Task prompt
Reproduce the entries below without any change, starting with the line containing "Given: Click the Nirvana" and ending with the line containing "Action: point(219,288)", both included.
[Start of Stored records]
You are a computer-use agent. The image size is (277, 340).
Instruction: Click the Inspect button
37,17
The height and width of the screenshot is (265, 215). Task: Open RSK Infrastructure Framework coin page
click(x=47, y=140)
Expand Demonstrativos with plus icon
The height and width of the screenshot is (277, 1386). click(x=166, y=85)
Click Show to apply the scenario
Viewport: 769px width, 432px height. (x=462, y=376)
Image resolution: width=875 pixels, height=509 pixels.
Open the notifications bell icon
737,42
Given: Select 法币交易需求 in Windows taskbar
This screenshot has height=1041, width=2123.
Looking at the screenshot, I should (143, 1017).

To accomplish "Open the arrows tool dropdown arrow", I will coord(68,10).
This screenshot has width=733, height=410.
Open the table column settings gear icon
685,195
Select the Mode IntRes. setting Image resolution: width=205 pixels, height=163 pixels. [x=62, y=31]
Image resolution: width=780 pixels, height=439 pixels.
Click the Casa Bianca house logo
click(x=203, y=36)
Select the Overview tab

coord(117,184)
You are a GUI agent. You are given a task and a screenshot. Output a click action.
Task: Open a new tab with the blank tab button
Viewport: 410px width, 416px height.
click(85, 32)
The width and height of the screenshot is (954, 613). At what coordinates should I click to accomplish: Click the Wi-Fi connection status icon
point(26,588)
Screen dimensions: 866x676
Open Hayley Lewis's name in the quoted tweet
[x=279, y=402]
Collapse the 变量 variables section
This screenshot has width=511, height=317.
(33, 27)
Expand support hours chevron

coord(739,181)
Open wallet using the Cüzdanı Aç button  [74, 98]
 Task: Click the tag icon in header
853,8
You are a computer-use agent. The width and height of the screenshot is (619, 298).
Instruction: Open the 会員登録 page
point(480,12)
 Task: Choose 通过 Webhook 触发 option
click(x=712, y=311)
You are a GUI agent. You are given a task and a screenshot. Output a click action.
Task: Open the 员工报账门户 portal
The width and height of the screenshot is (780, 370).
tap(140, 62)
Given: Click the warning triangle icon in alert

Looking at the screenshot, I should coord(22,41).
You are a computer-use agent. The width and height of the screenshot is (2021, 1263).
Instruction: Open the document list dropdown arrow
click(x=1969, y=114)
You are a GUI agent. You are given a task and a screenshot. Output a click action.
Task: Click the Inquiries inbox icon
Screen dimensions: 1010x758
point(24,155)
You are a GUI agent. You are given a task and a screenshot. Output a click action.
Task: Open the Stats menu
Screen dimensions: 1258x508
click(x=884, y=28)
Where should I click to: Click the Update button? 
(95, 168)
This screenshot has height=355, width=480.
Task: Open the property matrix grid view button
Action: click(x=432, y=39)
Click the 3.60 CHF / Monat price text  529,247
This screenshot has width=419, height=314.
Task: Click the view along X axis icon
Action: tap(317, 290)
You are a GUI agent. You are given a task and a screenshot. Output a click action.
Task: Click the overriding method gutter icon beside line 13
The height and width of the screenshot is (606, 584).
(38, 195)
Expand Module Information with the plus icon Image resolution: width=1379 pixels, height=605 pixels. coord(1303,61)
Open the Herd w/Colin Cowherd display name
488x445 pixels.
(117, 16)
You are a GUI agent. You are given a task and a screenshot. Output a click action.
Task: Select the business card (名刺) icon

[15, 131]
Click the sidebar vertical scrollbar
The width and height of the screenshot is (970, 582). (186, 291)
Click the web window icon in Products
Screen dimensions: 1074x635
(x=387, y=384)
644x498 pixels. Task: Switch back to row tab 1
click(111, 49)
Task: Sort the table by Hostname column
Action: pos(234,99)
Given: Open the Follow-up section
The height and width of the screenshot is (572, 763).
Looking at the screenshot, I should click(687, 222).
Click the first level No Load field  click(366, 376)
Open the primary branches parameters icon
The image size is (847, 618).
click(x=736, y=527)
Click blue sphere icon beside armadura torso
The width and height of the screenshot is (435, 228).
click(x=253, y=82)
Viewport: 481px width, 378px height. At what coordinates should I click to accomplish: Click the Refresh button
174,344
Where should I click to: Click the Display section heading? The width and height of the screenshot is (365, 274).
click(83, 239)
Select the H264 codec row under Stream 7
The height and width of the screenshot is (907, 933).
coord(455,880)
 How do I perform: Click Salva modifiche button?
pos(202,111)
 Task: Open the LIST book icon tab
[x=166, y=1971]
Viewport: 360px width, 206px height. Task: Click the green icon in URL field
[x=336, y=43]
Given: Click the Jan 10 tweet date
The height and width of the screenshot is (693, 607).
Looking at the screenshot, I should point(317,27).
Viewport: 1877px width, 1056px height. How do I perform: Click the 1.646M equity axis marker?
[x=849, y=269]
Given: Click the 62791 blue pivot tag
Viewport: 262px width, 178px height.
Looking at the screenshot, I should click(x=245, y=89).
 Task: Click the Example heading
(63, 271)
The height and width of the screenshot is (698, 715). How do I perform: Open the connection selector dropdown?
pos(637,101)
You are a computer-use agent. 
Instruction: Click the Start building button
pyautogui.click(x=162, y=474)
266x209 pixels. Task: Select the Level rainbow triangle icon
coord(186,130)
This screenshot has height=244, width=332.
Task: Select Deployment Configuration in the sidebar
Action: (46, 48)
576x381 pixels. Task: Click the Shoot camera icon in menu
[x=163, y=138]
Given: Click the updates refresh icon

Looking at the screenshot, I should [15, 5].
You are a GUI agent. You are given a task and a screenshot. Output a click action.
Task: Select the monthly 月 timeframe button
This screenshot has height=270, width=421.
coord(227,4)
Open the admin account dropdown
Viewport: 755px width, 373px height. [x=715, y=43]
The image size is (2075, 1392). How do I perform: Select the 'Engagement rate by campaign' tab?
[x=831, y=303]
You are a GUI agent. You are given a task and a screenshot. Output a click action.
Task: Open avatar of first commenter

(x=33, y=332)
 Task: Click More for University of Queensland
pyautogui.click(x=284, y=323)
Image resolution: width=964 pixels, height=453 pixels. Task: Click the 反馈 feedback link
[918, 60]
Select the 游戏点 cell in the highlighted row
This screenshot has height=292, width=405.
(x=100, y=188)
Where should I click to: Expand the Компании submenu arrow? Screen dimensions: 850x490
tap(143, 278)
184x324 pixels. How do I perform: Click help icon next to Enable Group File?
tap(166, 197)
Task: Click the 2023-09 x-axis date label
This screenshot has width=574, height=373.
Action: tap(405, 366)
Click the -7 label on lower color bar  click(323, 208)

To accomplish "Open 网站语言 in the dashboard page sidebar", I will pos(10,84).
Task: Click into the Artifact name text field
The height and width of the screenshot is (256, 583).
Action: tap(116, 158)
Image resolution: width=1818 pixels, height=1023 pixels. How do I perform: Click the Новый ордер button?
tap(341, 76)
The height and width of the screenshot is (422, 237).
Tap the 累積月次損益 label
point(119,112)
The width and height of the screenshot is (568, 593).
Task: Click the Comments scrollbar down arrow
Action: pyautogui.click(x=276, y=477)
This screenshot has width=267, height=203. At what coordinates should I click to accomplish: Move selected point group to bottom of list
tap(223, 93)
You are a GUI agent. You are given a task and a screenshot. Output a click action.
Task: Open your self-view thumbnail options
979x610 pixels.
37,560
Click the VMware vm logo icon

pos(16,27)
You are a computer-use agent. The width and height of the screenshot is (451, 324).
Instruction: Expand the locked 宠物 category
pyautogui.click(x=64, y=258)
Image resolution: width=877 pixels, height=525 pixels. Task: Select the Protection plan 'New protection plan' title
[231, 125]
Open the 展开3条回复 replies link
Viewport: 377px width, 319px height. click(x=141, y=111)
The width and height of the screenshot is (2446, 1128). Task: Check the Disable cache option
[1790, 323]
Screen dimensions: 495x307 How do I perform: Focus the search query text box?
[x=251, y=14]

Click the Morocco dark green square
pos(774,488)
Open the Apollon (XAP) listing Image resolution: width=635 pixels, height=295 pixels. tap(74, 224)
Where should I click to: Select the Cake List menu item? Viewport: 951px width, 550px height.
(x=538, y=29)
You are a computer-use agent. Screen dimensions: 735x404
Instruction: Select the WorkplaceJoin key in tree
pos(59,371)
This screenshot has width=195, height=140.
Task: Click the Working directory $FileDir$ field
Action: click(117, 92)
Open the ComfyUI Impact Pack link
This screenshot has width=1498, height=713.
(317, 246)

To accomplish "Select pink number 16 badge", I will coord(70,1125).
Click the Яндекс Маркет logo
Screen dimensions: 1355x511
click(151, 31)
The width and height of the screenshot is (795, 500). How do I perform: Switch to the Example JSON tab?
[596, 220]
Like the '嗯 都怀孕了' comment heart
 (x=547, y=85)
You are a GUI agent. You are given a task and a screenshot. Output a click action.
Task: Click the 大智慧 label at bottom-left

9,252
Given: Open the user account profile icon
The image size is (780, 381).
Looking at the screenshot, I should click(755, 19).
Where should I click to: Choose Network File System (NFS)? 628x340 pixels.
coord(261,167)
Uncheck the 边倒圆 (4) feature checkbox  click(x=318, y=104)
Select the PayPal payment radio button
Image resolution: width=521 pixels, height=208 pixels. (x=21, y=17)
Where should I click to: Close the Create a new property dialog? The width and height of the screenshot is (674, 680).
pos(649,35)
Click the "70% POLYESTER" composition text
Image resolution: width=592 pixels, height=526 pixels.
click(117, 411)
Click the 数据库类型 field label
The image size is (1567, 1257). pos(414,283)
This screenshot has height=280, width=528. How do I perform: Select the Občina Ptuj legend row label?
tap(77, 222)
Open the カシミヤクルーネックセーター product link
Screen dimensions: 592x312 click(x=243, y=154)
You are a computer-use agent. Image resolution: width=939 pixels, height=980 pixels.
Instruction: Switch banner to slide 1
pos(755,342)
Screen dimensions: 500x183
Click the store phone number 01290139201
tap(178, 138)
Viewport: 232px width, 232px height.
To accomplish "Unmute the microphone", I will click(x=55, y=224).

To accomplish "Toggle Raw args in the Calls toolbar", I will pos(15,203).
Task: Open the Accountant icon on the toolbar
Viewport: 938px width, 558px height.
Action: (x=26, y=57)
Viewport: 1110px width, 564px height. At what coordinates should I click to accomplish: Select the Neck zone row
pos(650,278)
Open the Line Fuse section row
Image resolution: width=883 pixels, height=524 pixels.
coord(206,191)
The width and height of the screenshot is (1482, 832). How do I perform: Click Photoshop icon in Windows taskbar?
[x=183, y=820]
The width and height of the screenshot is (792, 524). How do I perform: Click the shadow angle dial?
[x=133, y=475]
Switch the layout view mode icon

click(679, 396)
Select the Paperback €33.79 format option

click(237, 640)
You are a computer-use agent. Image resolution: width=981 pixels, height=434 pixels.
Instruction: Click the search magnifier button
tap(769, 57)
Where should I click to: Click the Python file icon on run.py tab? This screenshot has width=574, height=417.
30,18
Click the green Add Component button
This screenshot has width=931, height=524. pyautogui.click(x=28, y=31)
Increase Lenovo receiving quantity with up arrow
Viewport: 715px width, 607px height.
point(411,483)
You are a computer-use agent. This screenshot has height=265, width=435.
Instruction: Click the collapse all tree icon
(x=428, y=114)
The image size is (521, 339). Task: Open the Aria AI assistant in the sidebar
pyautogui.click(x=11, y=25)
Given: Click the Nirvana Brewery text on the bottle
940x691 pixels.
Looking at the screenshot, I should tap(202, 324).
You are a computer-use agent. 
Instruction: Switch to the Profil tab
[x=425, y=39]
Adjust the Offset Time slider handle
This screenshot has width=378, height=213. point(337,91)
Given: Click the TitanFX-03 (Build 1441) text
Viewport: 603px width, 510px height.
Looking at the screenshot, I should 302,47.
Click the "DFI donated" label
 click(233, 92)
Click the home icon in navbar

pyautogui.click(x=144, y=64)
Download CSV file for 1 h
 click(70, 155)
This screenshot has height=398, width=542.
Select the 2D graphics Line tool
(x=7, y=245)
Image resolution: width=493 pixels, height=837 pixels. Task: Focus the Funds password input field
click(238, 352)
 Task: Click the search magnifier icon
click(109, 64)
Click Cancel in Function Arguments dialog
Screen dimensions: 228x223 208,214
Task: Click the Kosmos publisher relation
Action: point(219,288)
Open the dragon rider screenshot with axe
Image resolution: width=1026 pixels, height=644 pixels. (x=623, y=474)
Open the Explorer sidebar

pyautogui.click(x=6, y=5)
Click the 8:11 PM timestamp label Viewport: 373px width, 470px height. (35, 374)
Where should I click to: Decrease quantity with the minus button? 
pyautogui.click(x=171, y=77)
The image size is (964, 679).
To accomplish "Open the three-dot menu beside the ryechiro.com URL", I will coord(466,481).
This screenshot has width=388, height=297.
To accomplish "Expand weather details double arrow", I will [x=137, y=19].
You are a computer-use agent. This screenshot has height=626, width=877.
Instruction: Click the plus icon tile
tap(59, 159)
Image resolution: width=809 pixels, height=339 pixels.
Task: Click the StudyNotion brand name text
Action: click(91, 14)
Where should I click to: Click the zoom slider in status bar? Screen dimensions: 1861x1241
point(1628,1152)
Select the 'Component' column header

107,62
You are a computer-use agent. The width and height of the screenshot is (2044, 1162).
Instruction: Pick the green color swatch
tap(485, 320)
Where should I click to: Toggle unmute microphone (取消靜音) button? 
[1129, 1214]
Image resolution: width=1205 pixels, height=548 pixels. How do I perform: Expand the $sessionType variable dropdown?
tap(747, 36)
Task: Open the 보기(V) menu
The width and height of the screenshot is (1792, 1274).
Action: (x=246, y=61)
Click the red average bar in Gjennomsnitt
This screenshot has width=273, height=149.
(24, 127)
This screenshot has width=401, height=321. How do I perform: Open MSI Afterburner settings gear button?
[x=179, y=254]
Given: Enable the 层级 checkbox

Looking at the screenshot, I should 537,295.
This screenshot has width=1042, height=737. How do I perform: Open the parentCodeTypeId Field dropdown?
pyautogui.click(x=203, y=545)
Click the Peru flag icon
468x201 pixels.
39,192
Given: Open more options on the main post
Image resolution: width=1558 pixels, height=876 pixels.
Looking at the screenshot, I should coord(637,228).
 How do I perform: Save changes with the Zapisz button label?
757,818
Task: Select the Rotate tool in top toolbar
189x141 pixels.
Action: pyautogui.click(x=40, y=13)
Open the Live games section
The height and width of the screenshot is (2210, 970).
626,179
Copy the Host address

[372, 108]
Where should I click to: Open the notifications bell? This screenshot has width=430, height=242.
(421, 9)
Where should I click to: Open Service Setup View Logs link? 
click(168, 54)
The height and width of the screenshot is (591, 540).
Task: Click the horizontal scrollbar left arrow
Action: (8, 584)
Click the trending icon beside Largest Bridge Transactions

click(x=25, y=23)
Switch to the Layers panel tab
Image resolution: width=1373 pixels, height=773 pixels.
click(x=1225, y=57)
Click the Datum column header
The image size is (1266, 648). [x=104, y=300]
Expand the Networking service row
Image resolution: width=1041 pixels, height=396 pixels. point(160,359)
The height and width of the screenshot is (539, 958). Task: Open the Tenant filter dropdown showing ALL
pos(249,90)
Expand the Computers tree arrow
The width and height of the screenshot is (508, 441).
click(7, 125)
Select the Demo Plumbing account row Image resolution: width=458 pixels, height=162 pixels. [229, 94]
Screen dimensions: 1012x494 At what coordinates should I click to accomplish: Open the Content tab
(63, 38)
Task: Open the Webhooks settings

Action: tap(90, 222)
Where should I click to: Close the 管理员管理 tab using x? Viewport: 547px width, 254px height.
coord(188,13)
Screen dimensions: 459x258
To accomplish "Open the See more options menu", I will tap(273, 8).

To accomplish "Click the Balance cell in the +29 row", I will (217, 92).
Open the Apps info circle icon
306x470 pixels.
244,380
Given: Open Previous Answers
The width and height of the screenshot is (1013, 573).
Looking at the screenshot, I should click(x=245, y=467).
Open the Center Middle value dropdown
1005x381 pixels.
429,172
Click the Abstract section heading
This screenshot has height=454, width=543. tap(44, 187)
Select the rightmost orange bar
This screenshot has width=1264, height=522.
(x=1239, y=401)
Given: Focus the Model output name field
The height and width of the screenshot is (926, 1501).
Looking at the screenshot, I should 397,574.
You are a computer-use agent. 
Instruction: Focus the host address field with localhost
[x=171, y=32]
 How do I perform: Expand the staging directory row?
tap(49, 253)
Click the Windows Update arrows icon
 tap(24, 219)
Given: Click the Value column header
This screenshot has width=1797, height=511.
[End of Stored records]
Solution to this problem
Given: Click the Nirvana Brewery text on the bottle
940x691 pixels.
Looking at the screenshot, I should tap(202, 324).
You are a computer-use agent. 
Instruction: Switch to the Profil tab
[x=425, y=39]
Adjust the Offset Time slider handle
This screenshot has width=378, height=213. point(337,91)
Given: Click the TitanFX-03 (Build 1441) text
Viewport: 603px width, 510px height.
Looking at the screenshot, I should 302,47.
Click the "DFI donated" label
 click(233, 92)
Click the home icon in navbar

pyautogui.click(x=144, y=64)
Download CSV file for 1 h
 click(70, 155)
This screenshot has height=398, width=542.
Select the 2D graphics Line tool
(x=7, y=245)
Image resolution: width=493 pixels, height=837 pixels. Task: Focus the Funds password input field
click(238, 352)
 Task: Click the search magnifier icon
click(109, 64)
Click Cancel in Function Arguments dialog
Screen dimensions: 228x223 208,214
Task: Click the Kosmos publisher relation
Action: point(219,288)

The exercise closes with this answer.